• **Text section**:
The task of following up the knockout, one-two, combo of Frankenstein and Bride Of Frankenstein must have been the 30’s horror equivalent of Tarantino receiving the accolades of Reservoir Dogs and Pulp Fiction and then stopping to think “what next?”. Make no mistake, James Whale’s adaptations of Mary Shelley’s legendary story were about as iconic as a classic horror film could possibly get and while Universal’s sequel to Dracula (Dracula’s Daughter) had been interesting in an off beat kind of way, it still lacked the bite of the original.
However, Son Of Frankenstein turned out to be rather a different kettle of monster, as a boffo horror cast, lush sets and a real desire to do right by the first two movies invoked a movie that, while certainly more melodramatic than Whale’s movies, still managed to keep the creature’s flat head held up high.
Many years after all that nasty, reanimated body business, Frankenstein’s son, Wolf Von Frankenstein has decided to uproot and relocate his family to the family castle much to the anger of the townsfolk who still remember the carnage his monstrous creation was responsible for all those years ago. After receiving his stoney welcome, Wolf is approached possibly his only ally in the form of police Inspector Krough, a man whose run in with Frankenstein’s Monster as a child left him short of one whole arm but who pledges to protect the Frankensteins despite their legacy leaving him literally short handed.
However, another figure who has decided to interject himself in the affairs of the Frankensteins is the gnarled, misshapen blacksmith Ygor whose unsuccessful hanging for body snatching has left his body more twisted than a pretzel. It seems that he has known the location of the Monster all along and not only has he formed a bond with the ghoulish being, but he convinces Wolf to pick up his father’s experiments to revive the comatose beast. Not only does Wolf’s scientific skill match that of his father but it seems like he’s a chip off the old block when it comes to obsessive, cackling mania too and before you know it hes working overtime to get the Monster back on his clunking feet without the slightest clue that the scheming Ygor has shifty plans for Wolf’s inhuman “brother”.

• **Excerpted records**:
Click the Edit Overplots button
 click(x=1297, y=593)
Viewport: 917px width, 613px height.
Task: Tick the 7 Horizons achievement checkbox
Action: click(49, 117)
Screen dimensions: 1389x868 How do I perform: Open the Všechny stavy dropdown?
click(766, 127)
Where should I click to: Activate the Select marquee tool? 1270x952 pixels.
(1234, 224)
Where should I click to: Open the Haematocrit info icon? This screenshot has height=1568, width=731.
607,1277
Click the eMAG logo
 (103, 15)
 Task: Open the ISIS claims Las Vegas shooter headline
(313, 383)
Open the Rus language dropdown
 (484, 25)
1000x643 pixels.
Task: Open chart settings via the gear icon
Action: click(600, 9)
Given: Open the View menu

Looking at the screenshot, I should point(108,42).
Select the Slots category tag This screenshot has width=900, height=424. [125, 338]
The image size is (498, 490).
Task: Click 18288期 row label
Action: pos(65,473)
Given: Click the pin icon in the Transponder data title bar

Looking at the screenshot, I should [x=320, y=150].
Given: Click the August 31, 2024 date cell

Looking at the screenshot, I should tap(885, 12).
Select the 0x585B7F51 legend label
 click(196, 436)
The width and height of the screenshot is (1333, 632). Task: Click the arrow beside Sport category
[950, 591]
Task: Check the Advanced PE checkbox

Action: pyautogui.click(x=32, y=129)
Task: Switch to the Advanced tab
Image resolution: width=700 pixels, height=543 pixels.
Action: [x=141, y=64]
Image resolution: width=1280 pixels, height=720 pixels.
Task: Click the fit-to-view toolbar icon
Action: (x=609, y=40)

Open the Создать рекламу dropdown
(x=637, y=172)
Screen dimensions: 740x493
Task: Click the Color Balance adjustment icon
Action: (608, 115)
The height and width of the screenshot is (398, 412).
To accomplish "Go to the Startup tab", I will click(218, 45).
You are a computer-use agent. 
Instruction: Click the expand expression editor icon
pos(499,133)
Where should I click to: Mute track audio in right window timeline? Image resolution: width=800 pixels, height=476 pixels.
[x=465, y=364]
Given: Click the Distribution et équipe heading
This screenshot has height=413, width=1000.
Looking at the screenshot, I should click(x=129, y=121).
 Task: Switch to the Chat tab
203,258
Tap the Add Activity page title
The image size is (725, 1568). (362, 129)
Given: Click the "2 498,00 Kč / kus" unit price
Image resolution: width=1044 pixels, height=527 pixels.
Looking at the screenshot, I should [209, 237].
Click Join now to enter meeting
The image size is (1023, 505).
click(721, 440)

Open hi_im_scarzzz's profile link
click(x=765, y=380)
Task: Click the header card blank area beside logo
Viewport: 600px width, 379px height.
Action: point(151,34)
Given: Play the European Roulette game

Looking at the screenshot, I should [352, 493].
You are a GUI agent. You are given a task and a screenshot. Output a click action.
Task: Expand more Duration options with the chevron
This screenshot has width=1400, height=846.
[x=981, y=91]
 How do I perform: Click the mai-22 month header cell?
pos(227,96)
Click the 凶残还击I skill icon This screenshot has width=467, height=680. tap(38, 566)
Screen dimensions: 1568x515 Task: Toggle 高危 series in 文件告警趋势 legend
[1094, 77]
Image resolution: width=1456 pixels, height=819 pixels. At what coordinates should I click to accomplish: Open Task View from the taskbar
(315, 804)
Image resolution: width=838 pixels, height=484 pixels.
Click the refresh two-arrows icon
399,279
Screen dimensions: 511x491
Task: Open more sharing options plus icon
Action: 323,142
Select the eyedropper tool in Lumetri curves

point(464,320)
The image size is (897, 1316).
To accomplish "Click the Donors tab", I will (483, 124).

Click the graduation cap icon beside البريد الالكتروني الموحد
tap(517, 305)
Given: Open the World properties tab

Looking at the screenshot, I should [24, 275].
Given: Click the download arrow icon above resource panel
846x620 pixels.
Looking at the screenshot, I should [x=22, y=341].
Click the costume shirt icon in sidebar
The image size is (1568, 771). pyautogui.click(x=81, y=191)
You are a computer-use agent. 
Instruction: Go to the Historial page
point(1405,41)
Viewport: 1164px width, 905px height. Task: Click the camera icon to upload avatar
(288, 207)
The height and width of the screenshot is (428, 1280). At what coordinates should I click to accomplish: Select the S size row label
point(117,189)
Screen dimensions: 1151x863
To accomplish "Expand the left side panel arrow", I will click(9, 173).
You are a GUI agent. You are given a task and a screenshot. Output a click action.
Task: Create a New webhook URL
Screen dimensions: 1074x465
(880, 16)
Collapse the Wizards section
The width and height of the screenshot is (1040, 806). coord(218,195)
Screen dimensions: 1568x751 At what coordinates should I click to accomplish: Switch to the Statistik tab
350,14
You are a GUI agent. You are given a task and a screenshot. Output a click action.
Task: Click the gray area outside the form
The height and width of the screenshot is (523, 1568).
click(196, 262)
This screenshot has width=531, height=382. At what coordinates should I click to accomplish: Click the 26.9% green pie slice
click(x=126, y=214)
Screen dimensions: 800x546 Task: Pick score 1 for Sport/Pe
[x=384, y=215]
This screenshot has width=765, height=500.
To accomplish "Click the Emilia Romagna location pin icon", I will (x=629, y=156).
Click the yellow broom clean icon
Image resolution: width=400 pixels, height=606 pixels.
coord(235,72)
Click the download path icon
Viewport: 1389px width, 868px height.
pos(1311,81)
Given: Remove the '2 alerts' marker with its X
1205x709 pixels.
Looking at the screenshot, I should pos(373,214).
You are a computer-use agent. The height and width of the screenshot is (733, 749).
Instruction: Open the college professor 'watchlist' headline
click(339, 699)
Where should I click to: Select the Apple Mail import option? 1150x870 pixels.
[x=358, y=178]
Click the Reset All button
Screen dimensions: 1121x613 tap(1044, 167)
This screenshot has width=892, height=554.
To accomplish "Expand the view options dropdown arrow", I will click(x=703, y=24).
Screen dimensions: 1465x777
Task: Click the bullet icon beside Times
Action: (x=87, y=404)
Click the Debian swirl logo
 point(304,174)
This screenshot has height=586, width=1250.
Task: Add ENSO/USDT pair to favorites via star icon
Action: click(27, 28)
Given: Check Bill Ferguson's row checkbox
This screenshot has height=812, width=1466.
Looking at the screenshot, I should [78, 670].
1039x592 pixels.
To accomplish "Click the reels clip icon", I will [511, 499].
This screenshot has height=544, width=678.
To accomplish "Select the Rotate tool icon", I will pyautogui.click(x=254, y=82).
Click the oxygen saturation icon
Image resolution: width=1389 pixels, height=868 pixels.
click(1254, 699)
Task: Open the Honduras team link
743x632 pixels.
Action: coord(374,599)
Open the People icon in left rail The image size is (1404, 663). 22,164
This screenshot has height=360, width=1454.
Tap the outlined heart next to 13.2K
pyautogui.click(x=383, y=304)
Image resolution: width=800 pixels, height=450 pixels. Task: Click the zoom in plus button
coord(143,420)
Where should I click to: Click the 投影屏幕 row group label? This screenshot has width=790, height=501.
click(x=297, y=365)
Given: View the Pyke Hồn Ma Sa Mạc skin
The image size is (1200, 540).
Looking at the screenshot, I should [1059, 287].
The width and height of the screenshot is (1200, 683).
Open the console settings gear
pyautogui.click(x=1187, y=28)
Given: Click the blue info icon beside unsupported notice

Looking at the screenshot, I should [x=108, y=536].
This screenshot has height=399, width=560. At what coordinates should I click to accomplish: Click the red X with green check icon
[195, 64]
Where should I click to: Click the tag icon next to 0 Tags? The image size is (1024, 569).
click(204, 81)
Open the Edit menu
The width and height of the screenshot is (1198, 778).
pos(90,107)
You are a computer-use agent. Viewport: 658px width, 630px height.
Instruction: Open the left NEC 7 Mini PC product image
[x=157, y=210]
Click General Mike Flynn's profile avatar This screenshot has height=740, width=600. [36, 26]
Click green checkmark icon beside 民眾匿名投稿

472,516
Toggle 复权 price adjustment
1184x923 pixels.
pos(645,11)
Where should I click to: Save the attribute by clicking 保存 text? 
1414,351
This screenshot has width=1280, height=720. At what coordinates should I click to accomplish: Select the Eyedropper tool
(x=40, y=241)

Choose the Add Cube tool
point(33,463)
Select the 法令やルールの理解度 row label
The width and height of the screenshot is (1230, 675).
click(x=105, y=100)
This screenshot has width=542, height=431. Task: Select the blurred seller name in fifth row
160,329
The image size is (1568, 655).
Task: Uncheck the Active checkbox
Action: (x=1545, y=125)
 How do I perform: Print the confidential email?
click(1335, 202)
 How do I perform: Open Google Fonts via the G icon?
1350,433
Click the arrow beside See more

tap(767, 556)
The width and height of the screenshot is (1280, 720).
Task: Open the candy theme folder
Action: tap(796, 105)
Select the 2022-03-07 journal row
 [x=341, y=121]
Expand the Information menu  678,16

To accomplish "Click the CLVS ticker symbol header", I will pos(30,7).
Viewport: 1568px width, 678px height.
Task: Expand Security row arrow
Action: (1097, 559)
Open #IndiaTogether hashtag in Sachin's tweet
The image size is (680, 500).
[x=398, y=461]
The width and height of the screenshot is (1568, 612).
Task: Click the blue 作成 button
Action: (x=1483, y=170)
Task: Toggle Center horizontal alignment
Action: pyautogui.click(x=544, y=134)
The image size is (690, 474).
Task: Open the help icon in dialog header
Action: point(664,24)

• **Problem set**:
**A.** From the Son Of Frankenstein review, return word for word the passage from "However, Son Of" up to and including "held up high.".
**B.** According to the Son Of Frankenstein review, is each statement true? Answer yes or no and quote the deciding words. (i) Inspector Krough lost an arm to the Monster when he was a child. (ii) Ygor was hanged successfully for body snatching. (iii) The townsfolk are glad to see Wolf's family move to the castle.
The items play no part in this work.

• **Per-task outputs**:
**A.**
However, Son Of Frankenstein turned out to be rather a different kettle of monster, as a boffo horror cast, lush sets and a real desire to do right by the first two movies invoked a movie that, while certainly more melodramatic than Whale’s movies, still managed to keep the creature’s flat head held up high.

**B.**
(i) Yes: "a man whose run in with Frankenstein’s Monster as a child left him short of one whole arm"
(ii) No: "whose unsuccessful hanging for body snatching has left his body more twisted than a pretzel"
(iii) No: "much to the anger of the townsfolk who still remember the carnage his monstrous creation was responsible for all those years ago"